▶ _Problem description_:
When you write out the records, keep every word exact and drop the pictures.

▶ _Data for processing_:
• • • • •
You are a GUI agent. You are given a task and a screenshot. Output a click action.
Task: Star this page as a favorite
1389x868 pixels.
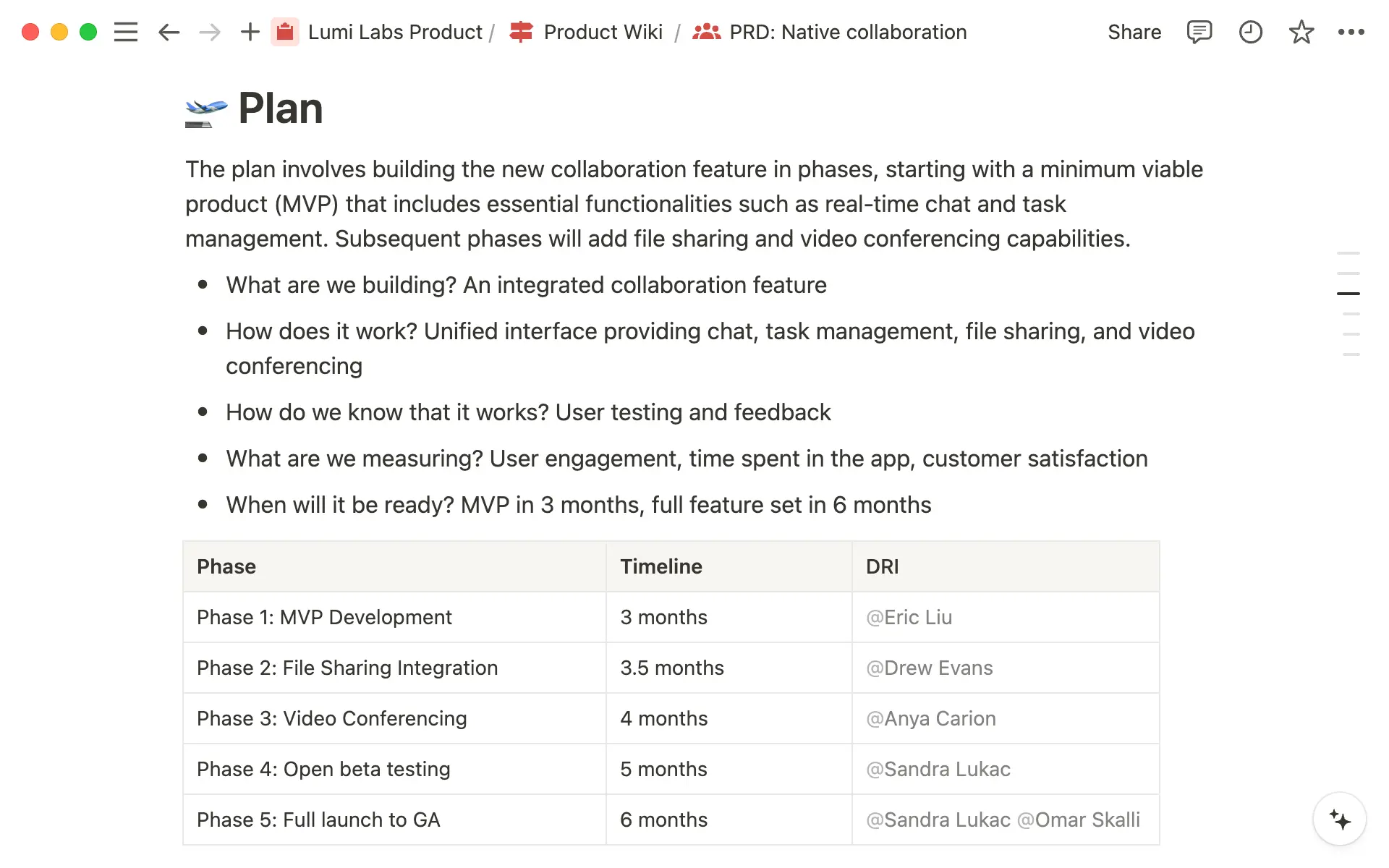1301,32
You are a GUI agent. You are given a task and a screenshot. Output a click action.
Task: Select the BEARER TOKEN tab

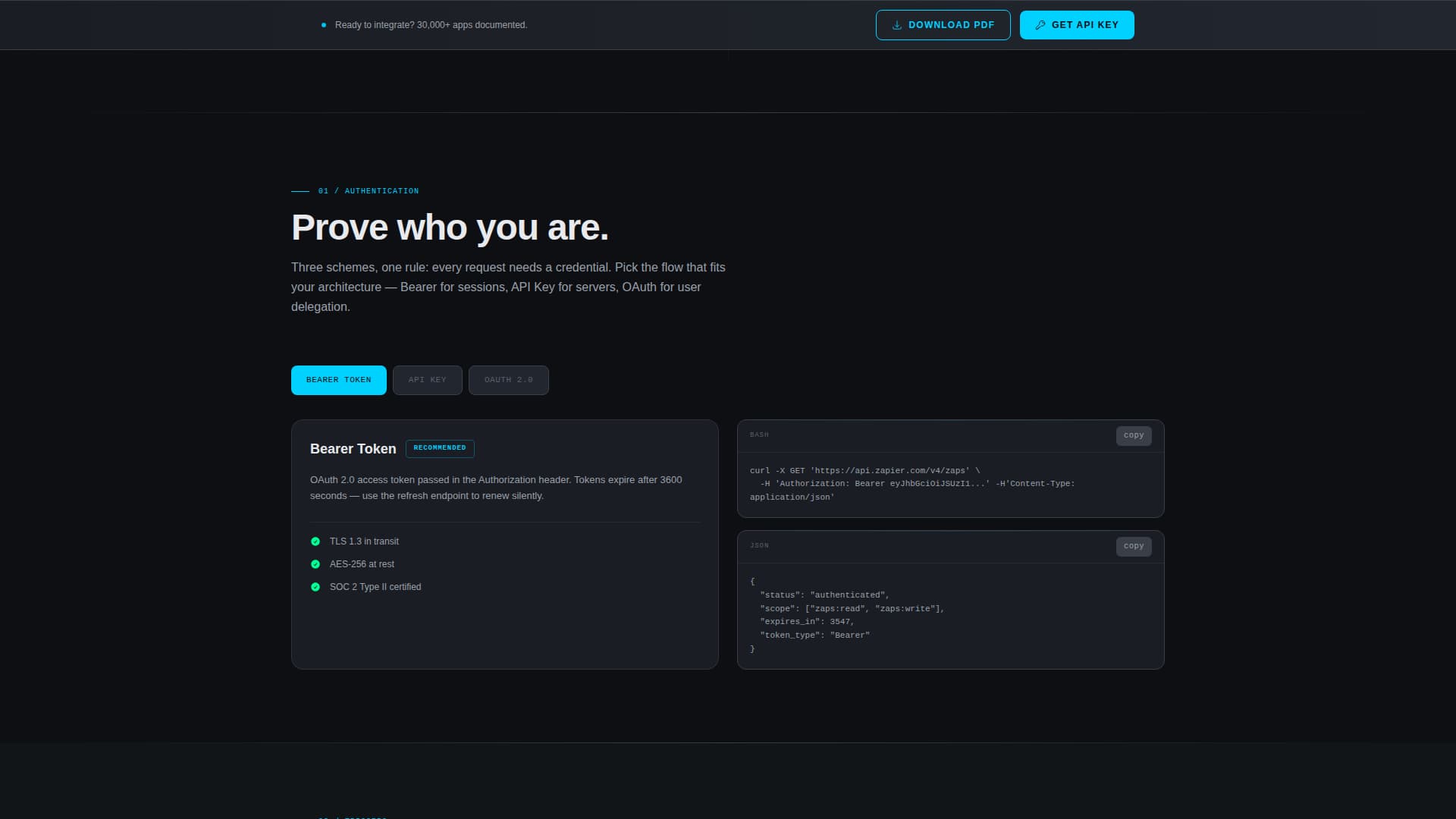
• • • • •
▶ _Response area_:
You are a GUI agent. You are given a task and a screenshot. Output a click action.
Task: Star this page as a favorite
1389x868 pixels.
1301,32
You are a GUI agent. You are given a task and a screenshot. Output a click action.
Task: Select the BEARER TOKEN tab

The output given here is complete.